In 2016, Charles Watkinson wrote “Why Marriage Matters: A North American Perspective on Press/Library Partnerships,” which presented a compelling argument for why presses and libraries, as “natural allies in the quest to create a more equitable scholarly publishing system,” should pursue “long-term, deeply embedded partnerships” (p. 342). The article also proposed a taxonomy for understanding library/press relationships and cited noteworthy models for collaboration beyond the “press reports to library” arrangement.

I believe that Watkinson’s recommendations for embracing library/press partnerships in order to better serve the institution both entities are embedded within have only become more relevant. Thinking strategically and realistically about shared library/press work has become imperative at my own institution, Indiana University Bloomington.

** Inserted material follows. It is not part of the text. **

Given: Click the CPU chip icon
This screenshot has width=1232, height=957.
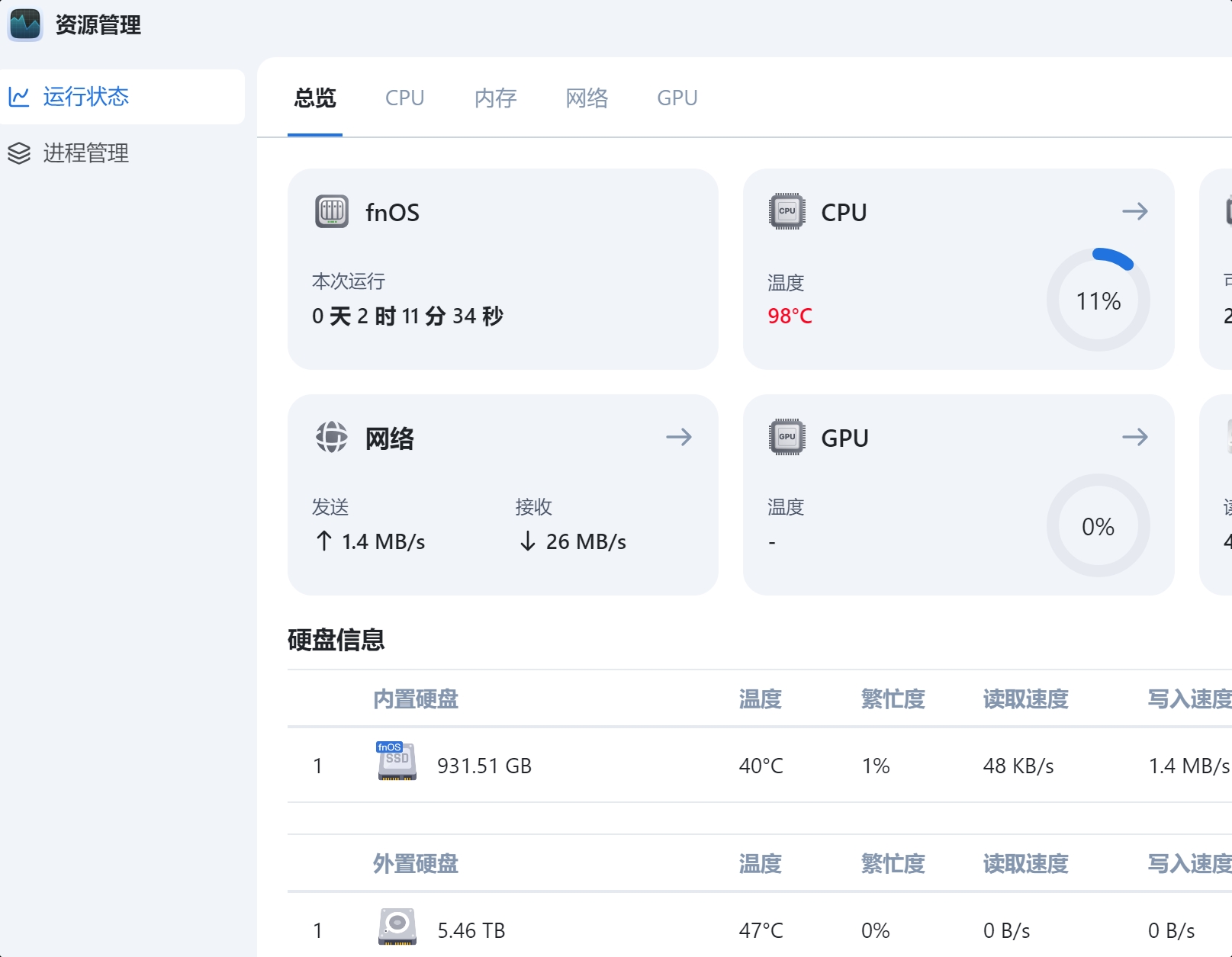Looking at the screenshot, I should (786, 211).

In 2012, IU Provost Lauren Robel created the Office of Scholarly Publishing (OSP). The OSP is a partnership between Indiana University Press and IU Libraries’ Scholarly Communication Department. The OSP aims to harness disparate publishing resources and strategically pool expertise in order to transform scholarly publishing at IU. This often happens by:

  • Serving IU faculty and students through journal publishing, open access book publishing, and course material publishing
  • Moving conversations on publishing innovations forward at IU, including discussion on experimental peer review, course material affordability, hybrid OA models, open-source infrastructure, and new modes of scholarship (for example, 3-D object and multimedia integration)
  • Educating the next generation of scholars, both through supporting the creation of student publishing projects and creating programming and hands-on experiences for students interested in publishing, open access, and scholarly career paths

This work requires a shared understanding and committed collaboration from library/press partners. Thus, in addition to learning more about what presses are doing operationally, I applied to the AUPresses/LPC cross-pollination registration waiver program to answer larger questions I had about press values and the university press community’s interests. I also wanted to learn about how others approach library/press collaboration, work toward truly seeing each other, understand the values and ethics of the other partner, and maintain a fruitful relationship through the constant change and innovation inherent in scholarly publishing work today. (more…)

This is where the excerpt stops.